David Morton, the regional co-ordination for the Sea Anglers Conservation Network in the North East, warned: "Recreational sea angling is one of the most popular participation hobbies in the North East, supporting many businesses and livelihoods.
"The proposed changes will affect many thousands of anglers in our region, as well as impacting upon the substantial contribution which recreational sea angling makes towards the region's economy."
USA – ASA HELPS TO SAVE THE SUMMER FLOUNDER
The American Sportfishing Association (ASA), the sportfishing industry’s trade association, is showing its support for summer flounder anglers by assisting the Save the Summer Flounder Fund (SSFF) in raising money for their efforts.
The Fund was founded by a coalition of individuals, angler groups and businesses in the Mid-Atlantic states whose livelihoods are dependent on a healthy and vibrant recreational fishing industry.
ASA, along with its members American Rod & Gun and Henry’s/Big Rock Sports, is contributing to the Fund by donating a Mako 17-foot, center console boat with accessories to be raffled off on June 28, 2008, during an SSFF event in Brielle, New Jersey.
Mike Nussman, ASA president and CEO, says, “Rebuilding our fish stocks goes hand in hand with good fisheries management. As an association, we have been, are and will be on the side of using the most up-to-date and reliable science in order to manage our fisheries. This applies to both fresh and saltwater species.”
TURKEY – EIFAC SYMPOSIUM
The European Inland Fisheries Advisory Commission (EIFAC) is organising an international symposium on “Interactions between social, economic and ecological objectives of inland commercial and recreational fisheries and aquaculture” between 21 and 24 May 2008 in connection with its 25th Session in Antalya, Turkey.
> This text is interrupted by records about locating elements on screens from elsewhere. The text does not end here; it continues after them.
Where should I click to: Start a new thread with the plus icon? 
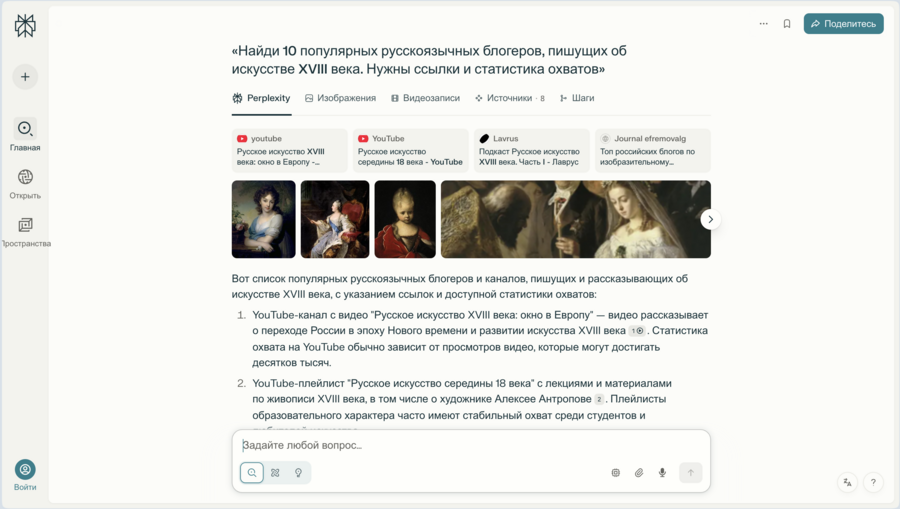click(x=25, y=77)
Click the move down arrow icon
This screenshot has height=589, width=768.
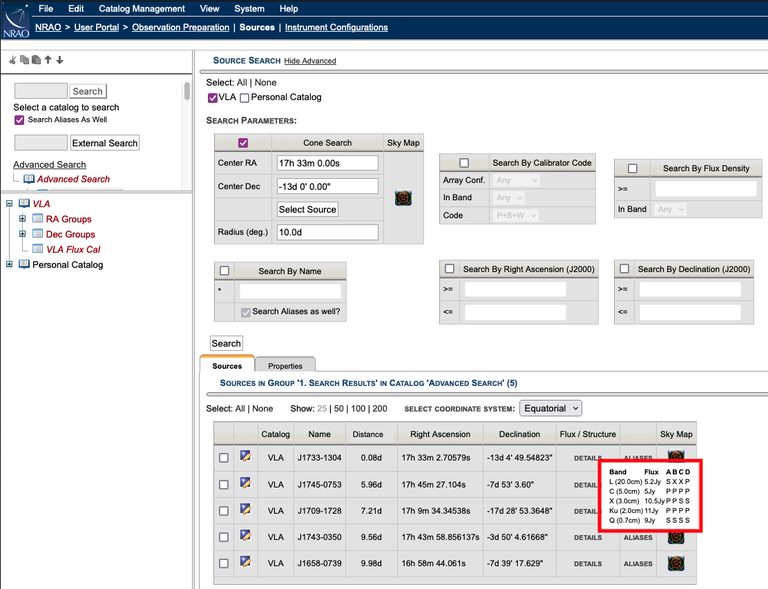pos(59,60)
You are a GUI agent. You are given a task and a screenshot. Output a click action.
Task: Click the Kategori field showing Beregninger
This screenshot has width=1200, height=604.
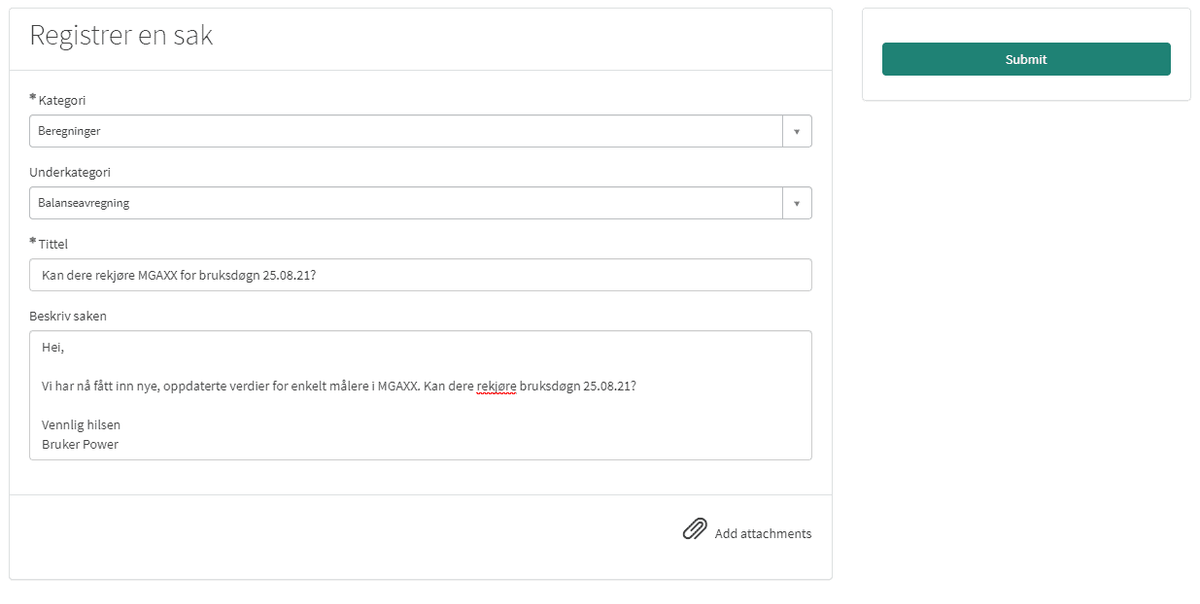point(400,130)
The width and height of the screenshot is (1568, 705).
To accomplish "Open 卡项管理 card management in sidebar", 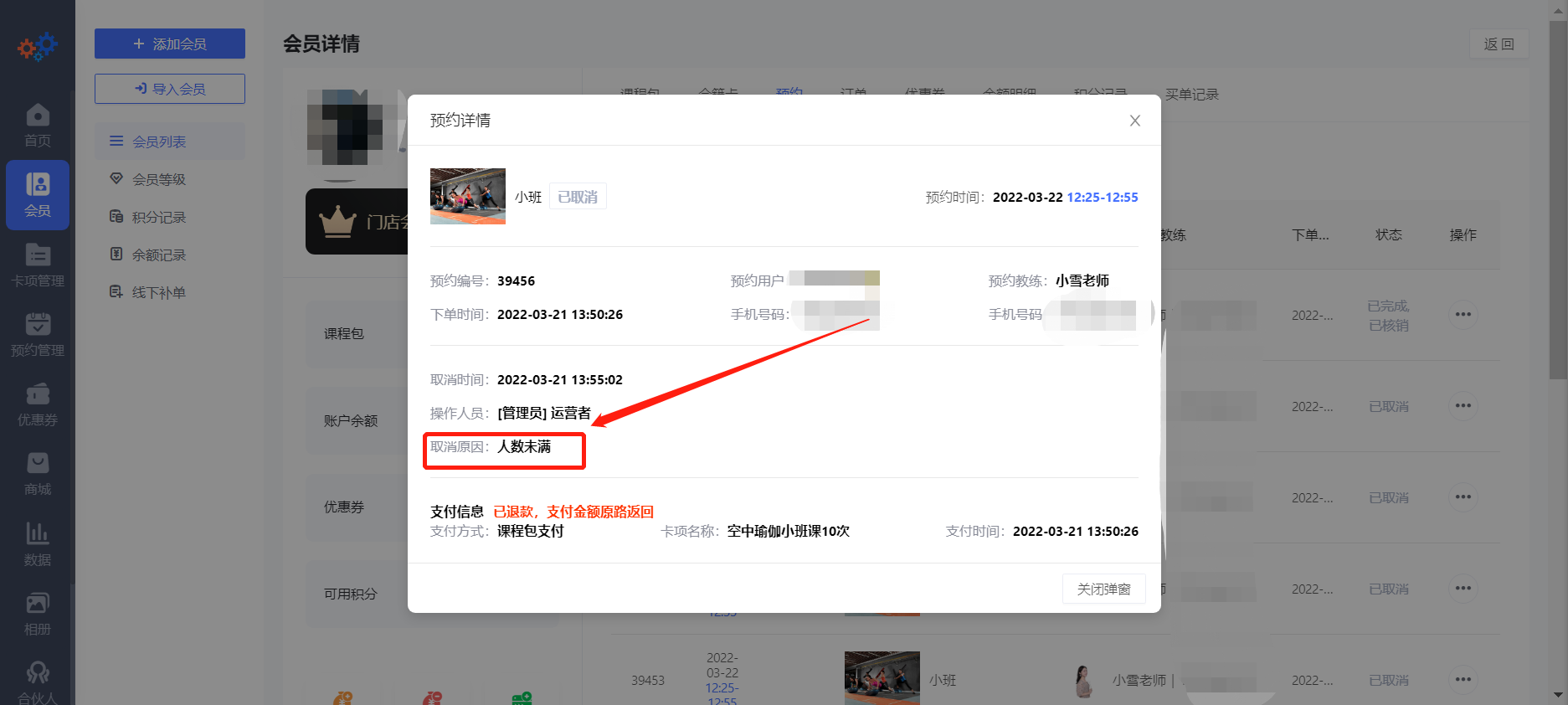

Sustainability is at the core of efforts to develop and manage inland fisheries (i.e. commercial and recreational) and aquaculture in Europe. Sustainability in this context includes social, economic and ecological (or more broadly environmental) aspects, which are shaped by functioning governance structures and management institutions. Previous EIFAC symposia have shown that in many cases sustainability is not viewed from all these three aspects in an integrated manner.
To download the prospectus click here.
UK – COST OF FISHING LICENCE SET TO RISE
The cost of a fishing licence in the UK is set to rise after Hilary Benn, the environment secretary, announced spending cuts on recycling, canals, wildlife conservation and forestry.
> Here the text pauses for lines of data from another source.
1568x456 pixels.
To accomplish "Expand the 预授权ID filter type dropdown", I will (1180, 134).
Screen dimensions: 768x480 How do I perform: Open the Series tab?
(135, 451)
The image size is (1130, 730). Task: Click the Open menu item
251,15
The move is part of a recasting of the department's £3.94bn budget following a ministerial crisis meeting earlier this year, when officials realised that the department was facing a £1bn overspend in the next three years.
Although the Environment Agency, which issues licences, will get an extra £49m to spend on flood protection next year and another £4m on environmental protection - it will have to save money on protecting fisheries and take on new responsibilities. Fishing licences are expected to go up to cover the cost.